30. Hence, we have no hesitation in reiterating that the requirement to communicate the grounds of arrest or the grounds of detention in writing to a person arrested in connection with an offence or a person placed under preventive detention as provided under Articles 22(1) and 22(5) of the Constitution of India is sacrosanct and cannot be breached under any situation. Noncompliance of this constitutional requirement and statutory mandate would lead to the custody or the detention being rendered illegal, as the case may be.

49. It may be reiterated at the cost of repetition that there is a significant difference in the phrase „reasons for arrest' and 'grounds of arrest'. The „reasons for arrest' as indicated in the arrest memo are purely formal parameters. viz., to prevent the accused person from committing any further offence; for proper investigation of the offence; to prevent the accused person from causing the evidence of the offence to disappear or tampering with such evidence in any manner; to prevent the arrested person for making inducement, threat or promise to any person acquainted with the facts of the case so as to dissuade him from disclosing such facts to the Court or to the Investigating Officer. These reasons would commonly apply to any person arrested on charge of a crime whereas the 'grounds of arrest' would be required to contain all such details in hand of the Investigating Officer which necessitated the arrest of the accused. Simultaneously, the grounds of arrest

informed in writing must convey to the arrested accused all basic facts on which he was being arrested so as to provide him an opportunity of defending himself against custodial remand and to seek bail. Thus, the 'grounds of arrest‟ would invariably be personal to the accused and cannot be equated with the „reasons of arrest' which are general in nature.

50. From the detailed analysis made above, there is no hesitation in the mind of the Court to reach to a conclusion that the copy of the remand application in the purported exercise of communication of the grounds of arrest in writing was not provided to the accused appellant or his counsel before passing of the order of remand dated 4th October, 2023 which vitiates the arrest and subsequent remand of the appellant."
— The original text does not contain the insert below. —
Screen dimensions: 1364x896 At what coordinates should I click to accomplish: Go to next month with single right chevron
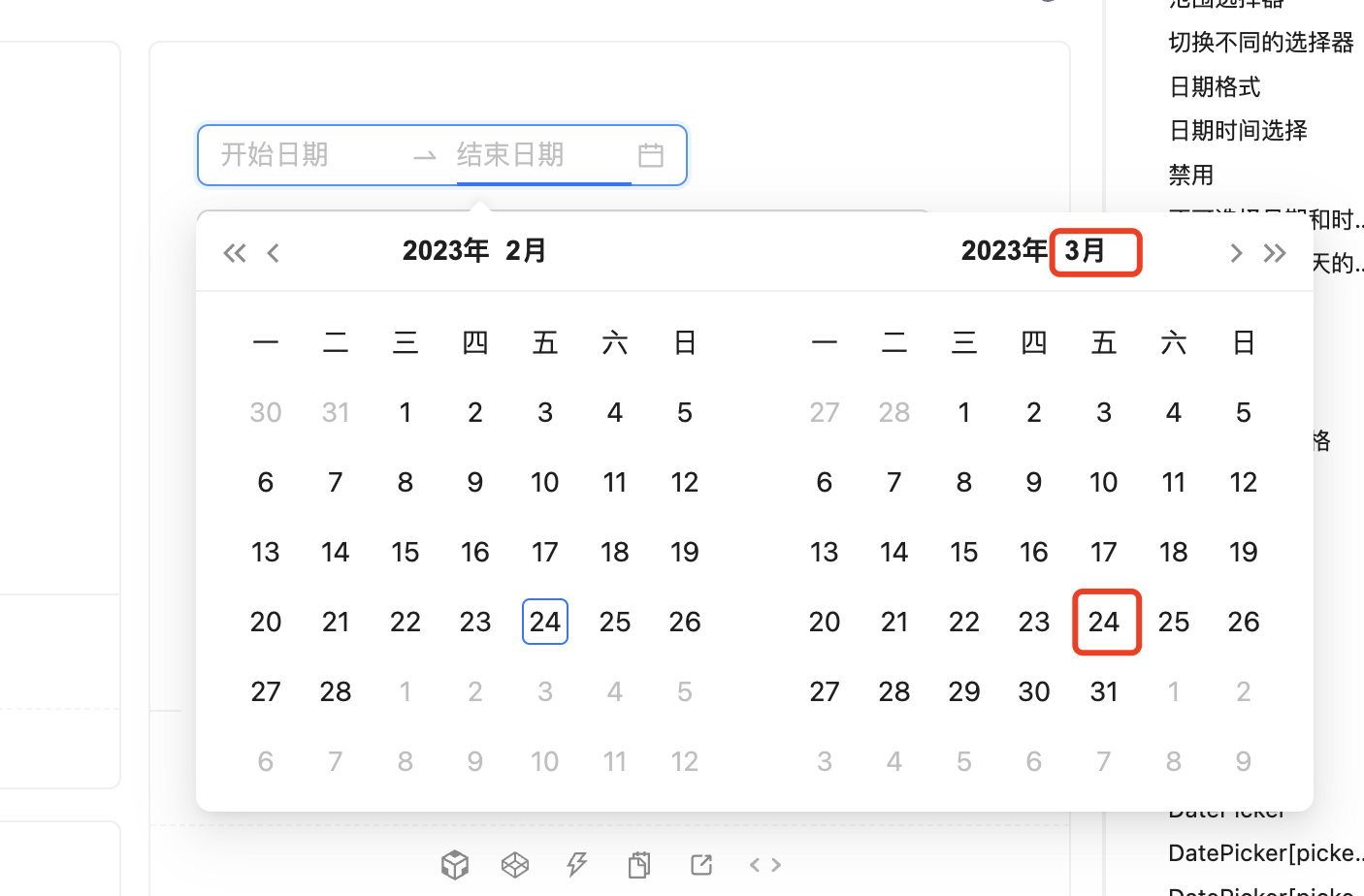pos(1235,252)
4.2. In a most recent decision in Mihir Rajesh

Shah vs. State of Maharashtra & Ors.; MANU/SC/

1492/2025, it has been held at Paragraph-4.2 by the

Apex Court that while dealing with the mode of

communicating the grounds of arrest so as to serve the

intended purpose of the constitutional mandate, the

language used in Article 22(1) and 22(5) regarding

communication of the grounds is identical and therefore

the interpretation of Article 22(5) shall ipso facto apply

to Article 22(1). The grounds of arrest must be

furnished in writing, in order to attend the true

intended purpose of Article 22(1). Reference at this

stage may be made to the Constitution Bench

Judgment of this Court in Harikisan (supra) wherein

while dealing with the Article 22(5) of the Constitution

of India in the context of the right of a detainee to be

made aware of the grounds of arrest, it has been held

that the same should be furnished in a language which

he can understand and in a script which he can read.

5. In view of the dictum of the Apex Court in

the decisions referred to above, it can be well

considered that the grounds of arrest is not an empty-

formality and communication of it to the

detainee/arrestee must be strictly complied with by

communicating the same to the arrestee in the

language he understands. On a bare perusal of the

copy of arrest memos produced in this case by the

learned State counsel under Annexures- A & D, which

are in printed forms of arrest memo, the grounds of

arrest have been left blank under column No.10. It is,

therefore, very clear that the petitioners have not been

communicated with the grounds of arrest, but the

provision of Sec.47 of BNS which deals with

communication of grounds of arrest and of right to bail,

makes it mandatory for the Arresting Officer to

communicate the grounds of arrest to the arrestee

which has already been reiterated and reaffirmed by

the Apex Court in the decisions referred to above and,

therefore, the Arresting Officer in this case should have

communicated the grounds of arrest to the arrestees-

cum-petitioners to the language they understand. It is

also undisputed that when a statute prescribes the

mode of exercise of the provision contained in it, such

provision has to be done in that manner in letter and

spirit and not otherwise and deviating the mandate of

the statute would have other ramifications. In this

regard, the view in the famous decision in Nazir

Ahmed vs. King Emperor; AIR 1936 PC 253 is quite

apt, since it had been held therein by the privy-council

that if a thing is to be done in a particular way, then

the same has to be done in that way and not otherwise.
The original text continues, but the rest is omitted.